» WHAT IS EXPECTED:
I would like the line with "Where should I" and every line after it, down to the end of the entries below, output exactly and without pictures.

Records from a data source

*** Block opens ***

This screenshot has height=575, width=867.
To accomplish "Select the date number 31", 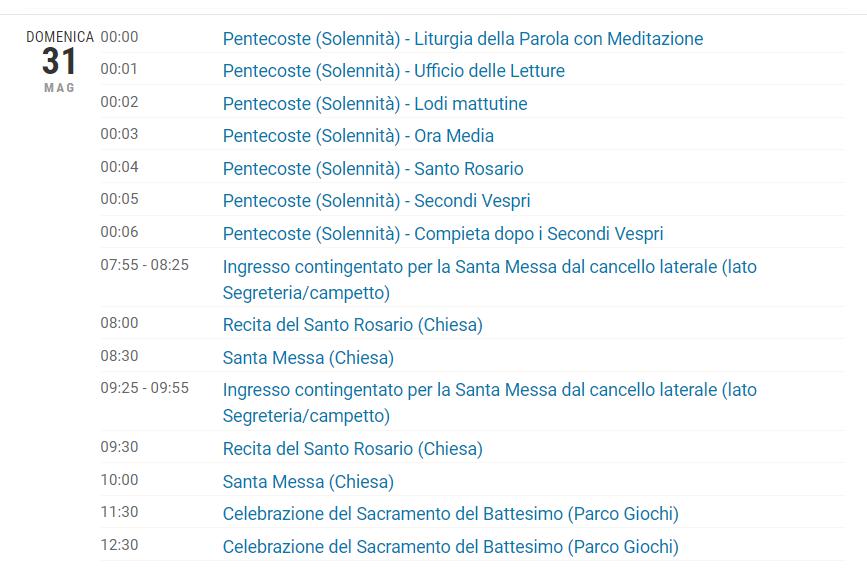I will pyautogui.click(x=59, y=61).
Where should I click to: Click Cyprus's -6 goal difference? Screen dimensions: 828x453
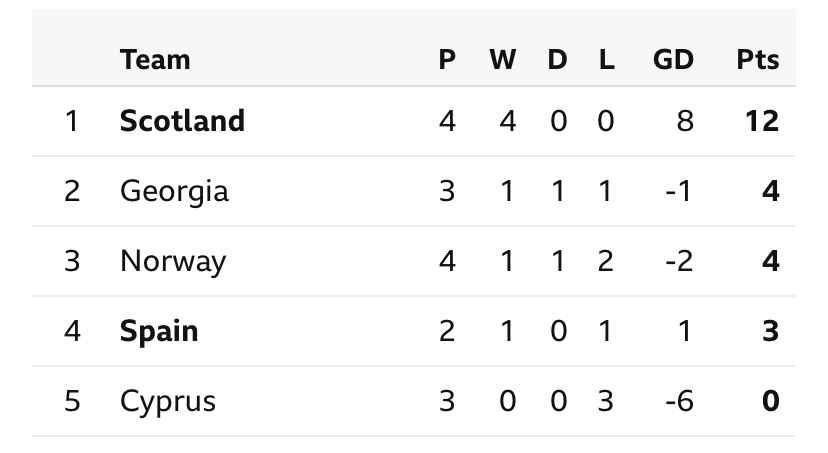click(679, 401)
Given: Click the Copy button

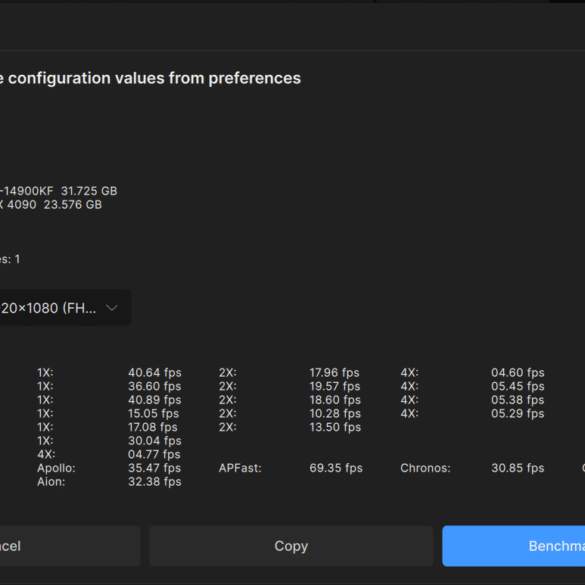Looking at the screenshot, I should (291, 546).
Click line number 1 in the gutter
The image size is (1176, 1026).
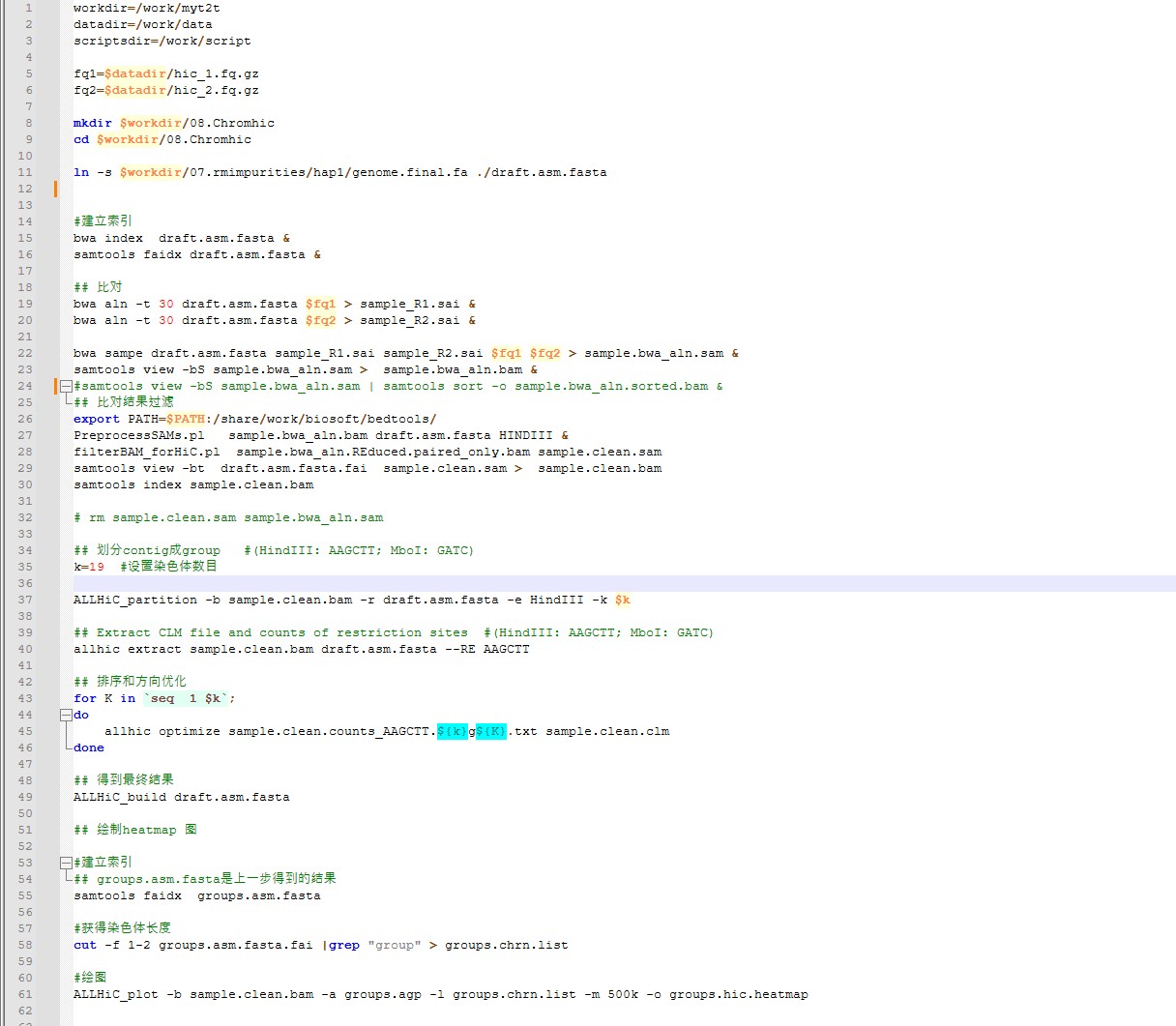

*** Block closes ***

» TASK OUTPUT:
Where should I click to: Click Cyprus's -6 goal difference? Screen dimensions: 828x453
click(679, 401)
Given: Click the Copy button

Looking at the screenshot, I should (291, 546).
Click line number 1 in the gutter
The image size is (1176, 1026).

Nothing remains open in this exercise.